+++ Entries supplied

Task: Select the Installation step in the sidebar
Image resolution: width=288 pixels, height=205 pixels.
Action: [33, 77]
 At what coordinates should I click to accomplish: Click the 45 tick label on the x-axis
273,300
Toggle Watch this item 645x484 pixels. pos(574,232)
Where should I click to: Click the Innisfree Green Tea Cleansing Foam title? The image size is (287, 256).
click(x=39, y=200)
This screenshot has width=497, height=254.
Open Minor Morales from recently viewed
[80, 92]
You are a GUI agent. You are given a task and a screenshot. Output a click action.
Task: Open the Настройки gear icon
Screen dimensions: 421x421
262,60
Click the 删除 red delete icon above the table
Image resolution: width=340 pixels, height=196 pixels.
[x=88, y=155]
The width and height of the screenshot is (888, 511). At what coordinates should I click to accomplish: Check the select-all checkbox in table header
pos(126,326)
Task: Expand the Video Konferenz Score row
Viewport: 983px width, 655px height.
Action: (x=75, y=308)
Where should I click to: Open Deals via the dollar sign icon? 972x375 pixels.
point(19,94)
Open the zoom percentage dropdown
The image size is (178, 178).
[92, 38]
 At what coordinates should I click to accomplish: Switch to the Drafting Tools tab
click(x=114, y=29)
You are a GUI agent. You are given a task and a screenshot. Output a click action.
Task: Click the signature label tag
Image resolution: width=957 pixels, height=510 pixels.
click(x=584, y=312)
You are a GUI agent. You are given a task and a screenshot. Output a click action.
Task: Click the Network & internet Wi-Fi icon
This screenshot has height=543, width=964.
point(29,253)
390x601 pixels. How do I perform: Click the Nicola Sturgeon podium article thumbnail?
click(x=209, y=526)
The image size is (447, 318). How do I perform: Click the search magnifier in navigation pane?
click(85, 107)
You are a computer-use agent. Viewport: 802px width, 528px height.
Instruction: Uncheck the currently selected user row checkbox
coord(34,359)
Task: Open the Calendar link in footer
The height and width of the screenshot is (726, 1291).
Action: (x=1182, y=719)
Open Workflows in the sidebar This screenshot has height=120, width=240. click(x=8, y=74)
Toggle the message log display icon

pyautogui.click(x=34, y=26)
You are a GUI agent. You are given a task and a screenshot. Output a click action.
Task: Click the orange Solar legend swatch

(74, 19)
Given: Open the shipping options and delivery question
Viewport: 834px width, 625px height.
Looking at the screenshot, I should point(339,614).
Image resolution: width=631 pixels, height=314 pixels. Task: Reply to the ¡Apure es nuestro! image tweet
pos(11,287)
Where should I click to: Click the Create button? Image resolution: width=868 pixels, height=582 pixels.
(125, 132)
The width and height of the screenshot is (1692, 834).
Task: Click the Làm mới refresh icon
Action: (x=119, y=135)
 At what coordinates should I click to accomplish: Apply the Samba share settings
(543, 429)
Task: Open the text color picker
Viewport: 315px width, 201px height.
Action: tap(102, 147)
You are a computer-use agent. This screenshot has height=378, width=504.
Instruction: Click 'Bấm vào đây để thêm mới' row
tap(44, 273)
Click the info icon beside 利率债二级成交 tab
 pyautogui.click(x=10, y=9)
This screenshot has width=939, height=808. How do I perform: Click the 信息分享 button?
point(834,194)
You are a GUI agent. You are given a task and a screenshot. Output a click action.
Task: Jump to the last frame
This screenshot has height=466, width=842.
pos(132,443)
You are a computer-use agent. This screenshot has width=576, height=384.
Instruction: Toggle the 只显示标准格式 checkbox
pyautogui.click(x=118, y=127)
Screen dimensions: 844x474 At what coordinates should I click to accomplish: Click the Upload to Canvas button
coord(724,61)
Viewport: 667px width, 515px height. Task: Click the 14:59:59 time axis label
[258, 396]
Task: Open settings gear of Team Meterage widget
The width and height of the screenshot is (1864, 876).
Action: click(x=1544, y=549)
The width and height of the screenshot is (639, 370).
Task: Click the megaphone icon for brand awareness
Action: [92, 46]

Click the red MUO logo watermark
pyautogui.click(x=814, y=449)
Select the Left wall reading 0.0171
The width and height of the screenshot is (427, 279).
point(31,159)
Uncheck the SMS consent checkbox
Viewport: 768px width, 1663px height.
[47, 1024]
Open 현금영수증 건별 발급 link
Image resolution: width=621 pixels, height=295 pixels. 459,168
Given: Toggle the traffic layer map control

++++++

**Work instructions:** Extract every line above exactly as it stands.

**Solution:**
Task: Select the Installation step in the sidebar
Image resolution: width=288 pixels, height=205 pixels.
Action: [33, 77]
 At what coordinates should I click to accomplish: Click the 45 tick label on the x-axis
273,300
Toggle Watch this item 645x484 pixels. pos(574,232)
Where should I click to: Click the Innisfree Green Tea Cleansing Foam title? The image size is (287, 256).
click(x=39, y=200)
This screenshot has width=497, height=254.
Open Minor Morales from recently viewed
[80, 92]
You are a GUI agent. You are given a task and a screenshot. Output a click action.
Task: Open the Настройки gear icon
Screen dimensions: 421x421
262,60
Click the 删除 red delete icon above the table
Image resolution: width=340 pixels, height=196 pixels.
[x=88, y=155]
The width and height of the screenshot is (888, 511). At what coordinates should I click to accomplish: Check the select-all checkbox in table header
pos(126,326)
Task: Expand the Video Konferenz Score row
Viewport: 983px width, 655px height.
Action: (x=75, y=308)
Where should I click to: Open Deals via the dollar sign icon? 972x375 pixels.
point(19,94)
Open the zoom percentage dropdown
The image size is (178, 178).
[92, 38]
 At what coordinates should I click to accomplish: Switch to the Drafting Tools tab
click(x=114, y=29)
You are a GUI agent. You are given a task and a screenshot. Output a click action.
Task: Click the signature label tag
Image resolution: width=957 pixels, height=510 pixels.
click(x=584, y=312)
You are a GUI agent. You are given a task and a screenshot. Output a click action.
Task: Click the Network & internet Wi-Fi icon
This screenshot has height=543, width=964.
point(29,253)
390x601 pixels. How do I perform: Click the Nicola Sturgeon podium article thumbnail?
click(x=209, y=526)
The image size is (447, 318). How do I perform: Click the search magnifier in navigation pane?
click(85, 107)
You are a computer-use agent. Viewport: 802px width, 528px height.
Instruction: Uncheck the currently selected user row checkbox
coord(34,359)
Task: Open the Calendar link in footer
The height and width of the screenshot is (726, 1291).
Action: (x=1182, y=719)
Open Workflows in the sidebar This screenshot has height=120, width=240. click(x=8, y=74)
Toggle the message log display icon

pyautogui.click(x=34, y=26)
You are a GUI agent. You are given a task and a screenshot. Output a click action.
Task: Click the orange Solar legend swatch

(74, 19)
Given: Open the shipping options and delivery question
Viewport: 834px width, 625px height.
Looking at the screenshot, I should point(339,614).
Image resolution: width=631 pixels, height=314 pixels. Task: Reply to the ¡Apure es nuestro! image tweet
pos(11,287)
Where should I click to: Click the Create button? Image resolution: width=868 pixels, height=582 pixels.
(125, 132)
The width and height of the screenshot is (1692, 834).
Task: Click the Làm mới refresh icon
Action: (x=119, y=135)
 At what coordinates should I click to accomplish: Apply the Samba share settings
(543, 429)
Task: Open the text color picker
Viewport: 315px width, 201px height.
Action: tap(102, 147)
You are a computer-use agent. This screenshot has height=378, width=504.
Instruction: Click 'Bấm vào đây để thêm mới' row
tap(44, 273)
Click the info icon beside 利率债二级成交 tab
 pyautogui.click(x=10, y=9)
This screenshot has width=939, height=808. How do I perform: Click the 信息分享 button?
point(834,194)
You are a GUI agent. You are given a task and a screenshot. Output a click action.
Task: Jump to the last frame
This screenshot has height=466, width=842.
pos(132,443)
You are a computer-use agent. This screenshot has width=576, height=384.
Instruction: Toggle the 只显示标准格式 checkbox
pyautogui.click(x=118, y=127)
Screen dimensions: 844x474 At what coordinates should I click to accomplish: Click the Upload to Canvas button
coord(724,61)
Viewport: 667px width, 515px height. Task: Click the 14:59:59 time axis label
[258, 396]
Task: Open settings gear of Team Meterage widget
The width and height of the screenshot is (1864, 876).
Action: click(x=1544, y=549)
The width and height of the screenshot is (639, 370).
Task: Click the megaphone icon for brand awareness
Action: [92, 46]

Click the red MUO logo watermark
pyautogui.click(x=814, y=449)
Select the Left wall reading 0.0171
The width and height of the screenshot is (427, 279).
point(31,159)
Uncheck the SMS consent checkbox
Viewport: 768px width, 1663px height.
[47, 1024]
Open 현금영수증 건별 발급 link
Image resolution: width=621 pixels, height=295 pixels. 459,168
Given: Toggle the traffic layer map control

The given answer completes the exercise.